Growing vegetables requires a lot of space outside, but containers are also a suitable place to grow fruits, vegetables and herbs if space or soil condition is an issue. Container gardens are easy to manage due to their size and are easy to move when necessary. Growing food crop from containers also extends the length of the growing season and diversifies the varieties of crops you can grow, especially in areas with an extended winter or summers that burn too hot.
Choose vegetables, fruits and herbs that are suitable for containers. Some dwarf varieties of beans, citrus fruit and most herbs grow small. Choose herbs with a compact growth habit, suggests the University of Illinois.

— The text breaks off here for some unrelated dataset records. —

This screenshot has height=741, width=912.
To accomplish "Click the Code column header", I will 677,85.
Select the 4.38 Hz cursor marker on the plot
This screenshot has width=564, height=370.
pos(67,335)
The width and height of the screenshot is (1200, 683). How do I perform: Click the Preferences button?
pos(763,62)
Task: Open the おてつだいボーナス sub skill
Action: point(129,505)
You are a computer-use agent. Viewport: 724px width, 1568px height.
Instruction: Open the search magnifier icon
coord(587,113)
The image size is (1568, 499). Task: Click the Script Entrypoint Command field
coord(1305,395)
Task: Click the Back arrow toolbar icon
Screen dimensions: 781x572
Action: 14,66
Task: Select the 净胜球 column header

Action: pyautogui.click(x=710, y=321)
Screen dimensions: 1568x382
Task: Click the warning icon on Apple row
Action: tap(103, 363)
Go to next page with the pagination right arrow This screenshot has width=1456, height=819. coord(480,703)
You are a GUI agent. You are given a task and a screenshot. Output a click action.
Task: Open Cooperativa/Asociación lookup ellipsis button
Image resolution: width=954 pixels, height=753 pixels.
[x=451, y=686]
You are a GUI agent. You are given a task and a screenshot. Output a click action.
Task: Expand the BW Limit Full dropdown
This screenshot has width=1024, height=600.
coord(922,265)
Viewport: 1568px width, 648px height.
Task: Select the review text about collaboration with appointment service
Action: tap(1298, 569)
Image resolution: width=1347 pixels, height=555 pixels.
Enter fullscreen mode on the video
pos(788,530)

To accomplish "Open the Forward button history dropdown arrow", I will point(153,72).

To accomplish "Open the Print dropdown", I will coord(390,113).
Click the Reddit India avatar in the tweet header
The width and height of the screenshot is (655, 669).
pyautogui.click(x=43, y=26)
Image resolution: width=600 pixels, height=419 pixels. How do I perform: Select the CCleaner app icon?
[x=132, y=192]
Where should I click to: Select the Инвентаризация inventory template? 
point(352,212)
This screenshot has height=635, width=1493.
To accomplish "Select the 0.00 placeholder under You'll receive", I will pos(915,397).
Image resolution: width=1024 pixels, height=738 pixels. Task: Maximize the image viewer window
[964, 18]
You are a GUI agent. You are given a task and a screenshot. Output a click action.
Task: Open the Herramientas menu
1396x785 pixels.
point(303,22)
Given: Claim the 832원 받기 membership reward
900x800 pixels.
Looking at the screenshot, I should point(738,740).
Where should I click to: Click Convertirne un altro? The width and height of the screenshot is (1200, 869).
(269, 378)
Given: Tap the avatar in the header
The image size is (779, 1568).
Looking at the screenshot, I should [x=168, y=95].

Choose containers that are big enough for the fully grown plant, hold soil without spilling it and have drainage holes, according to the Virginia Cooperative Extension. It is also important to use containers that have never carried anything toxic to plants or humans. Most plants require a container that is six to eight inches deep.
Place a piece of mesh with a layer of gravel or crushed clay pot at the bottom of your container to prevent soil from spilling out and to aid in drainage, suggests the University of Florida.
Fill the container with a commercial potting mix, or a mixture of one part sand, one part peat and one part perlite or vermiculite, recommends the University of Florida. This potting mixture drains well and allows roots to move freely through.
Plant the container garden at the same time as you would a regular garden, recommends the Virginia Cooperative Extension. Sow seeds according to the packaging instructions, putting a label next to the seed for easy identification later on. Water the soil until moist, but not flooded.
Place the container in a well lit window or an area outside where it receives a good amount of sunlight, recommends the University of Florida. Check your plant varieties for their sunlight requirements.
Water the container daily or twice daily, depending on how quickly the soil dries, according to the Virginia Cooperative Extension. Water until the soil is moist, with water coming out of the bottom of the pot. Water should never sit on top of the soil. This indicates poor drainage. Remove the water catching tray from the bottom of the pot once the plant has had a few minutes to drink.
Fertilize the soil with a water soluble fertilizer according to the label instructions every two to three weeks, as suggested by the Virginia Cooperative Extension.